* **Exercise text**
The British pound – this month’s worst-performing major currency – could “easily drop to $1.18” at the end of June, warned Nigel Green, CEO of financial advisory deVere, as the currency shed almost 4% against the U.S. dollar in May and 3% against the euro.
“The pound is this year’s third-weakest major currency – just behind the New Zealand dollar and Norwegian krone, which have done even worse,” said Green.
He added that the pound has been battered since the Brexit referendum in 2016 and the ensuing years of political uncertainty, losing around 20% of its value since the referendum.
“The Covid-19 crisis has been another hammer blow for sterling as it promoted a flight-to-safety and ramped-up the search for liquidity. This situation is a win for the U.S. dollar and, in turn, a loss for the pound.”
The deVere chief executive added that there are legitimate concerns that the pound has further to fall in the next few weeks.
“It could easily drop to $1.17-1.18 by the end of June due to renewed and heightened fears of a negative shock due to a no-deal Brexit combined with the far-reaching economic fallout of the pandemic.”

* **Exercise brief**
List every currency the text on the British pound names.

* **Provided records**
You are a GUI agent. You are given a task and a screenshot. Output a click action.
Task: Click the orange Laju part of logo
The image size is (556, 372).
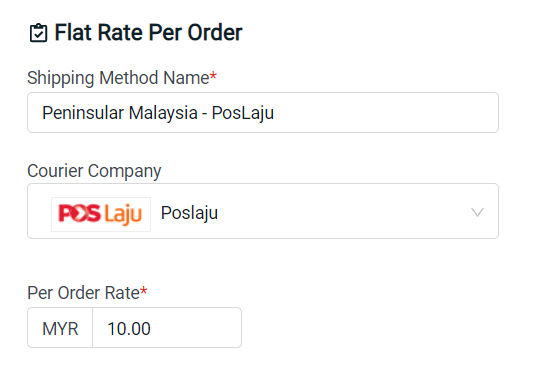coord(123,215)
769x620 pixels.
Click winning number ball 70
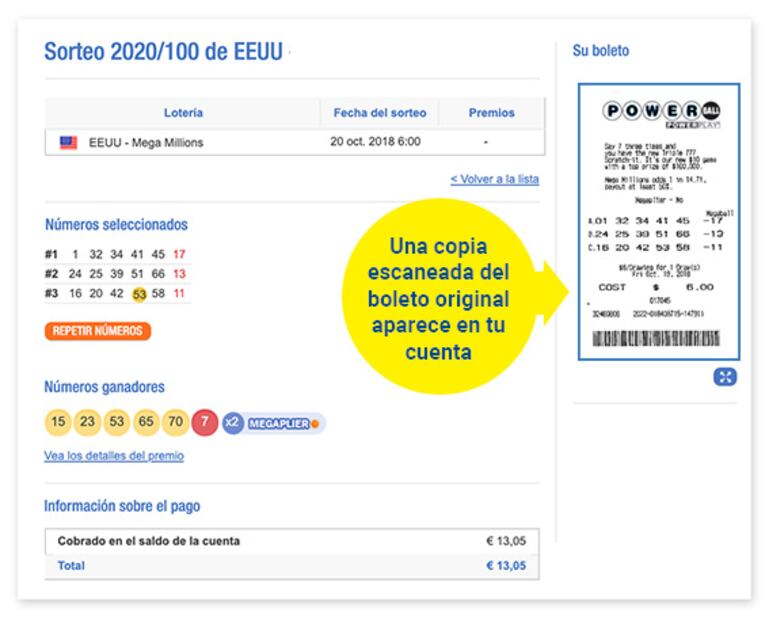(x=175, y=422)
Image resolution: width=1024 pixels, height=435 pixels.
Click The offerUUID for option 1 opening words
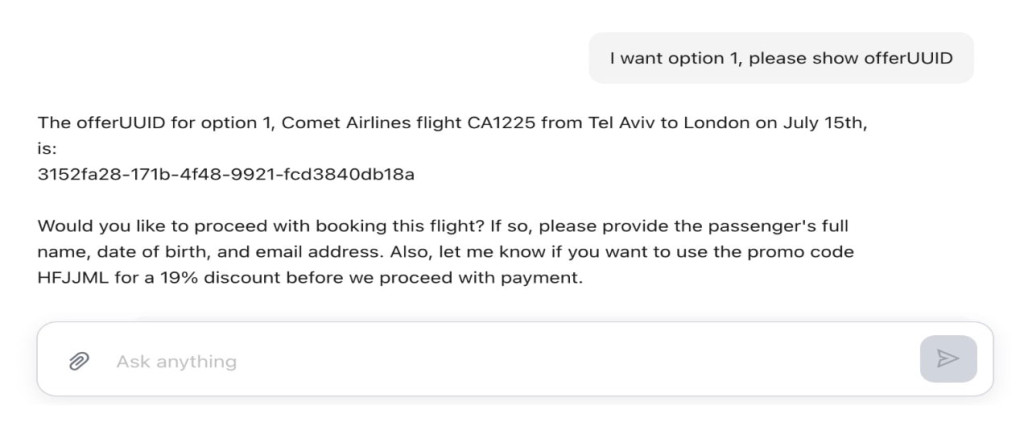156,123
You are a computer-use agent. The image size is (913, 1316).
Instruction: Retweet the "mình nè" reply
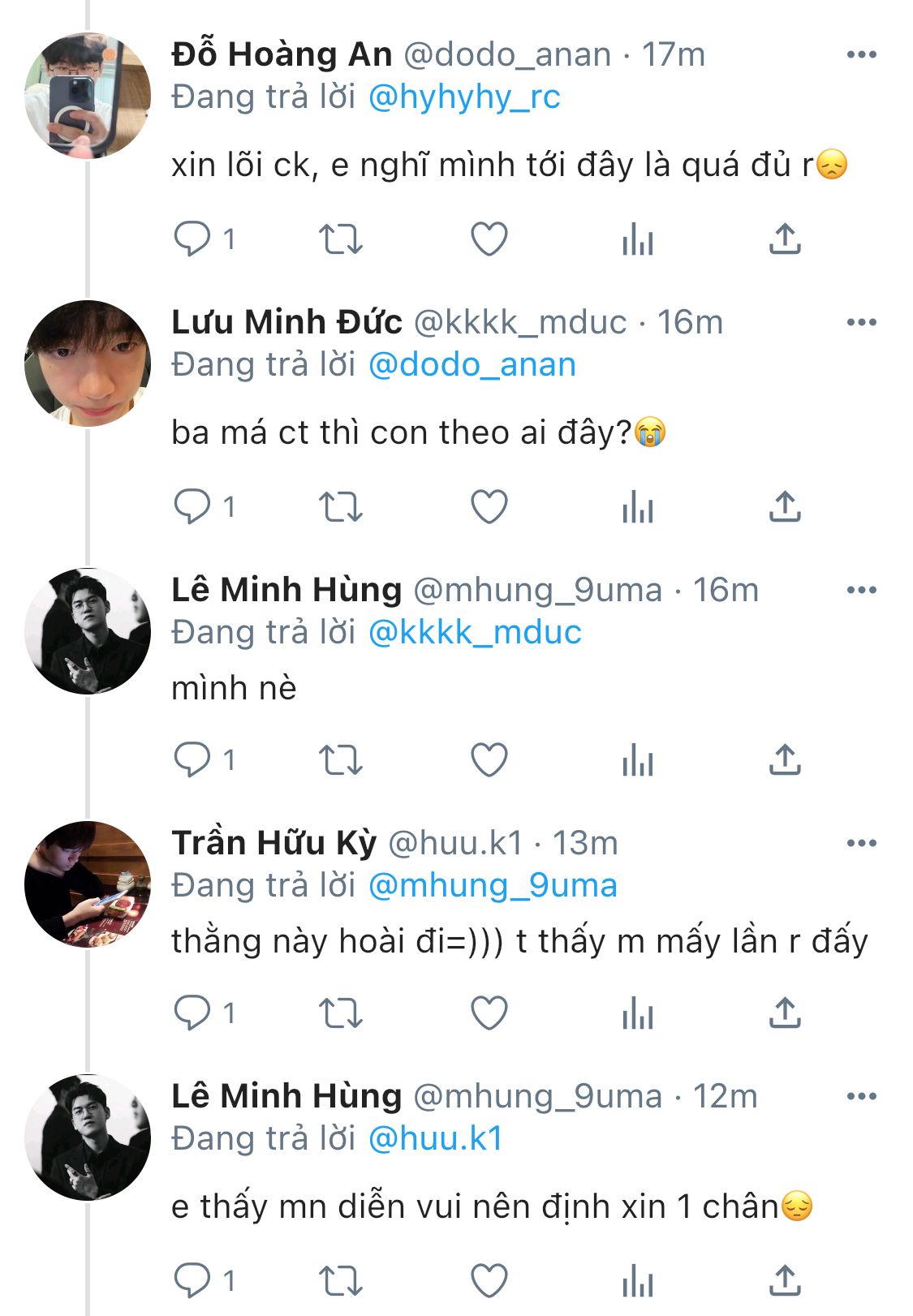340,760
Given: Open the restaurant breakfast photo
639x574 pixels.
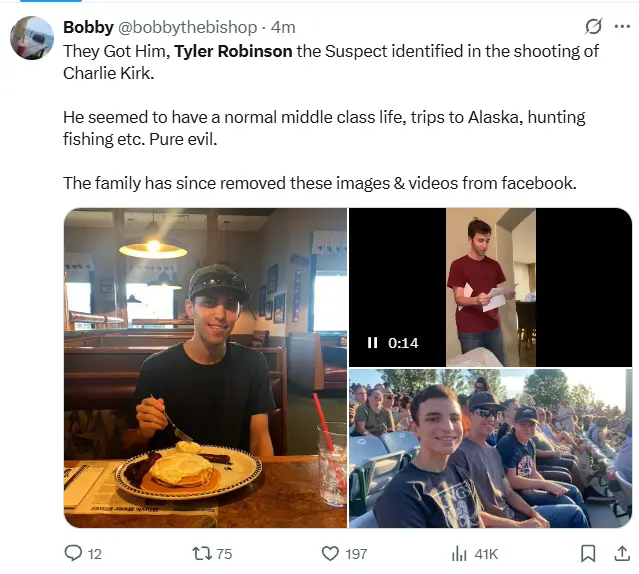Looking at the screenshot, I should (205, 367).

* **Your response**
British pound (sterling), U.S. dollar, euro, New Zealand dollar, Norwegian krone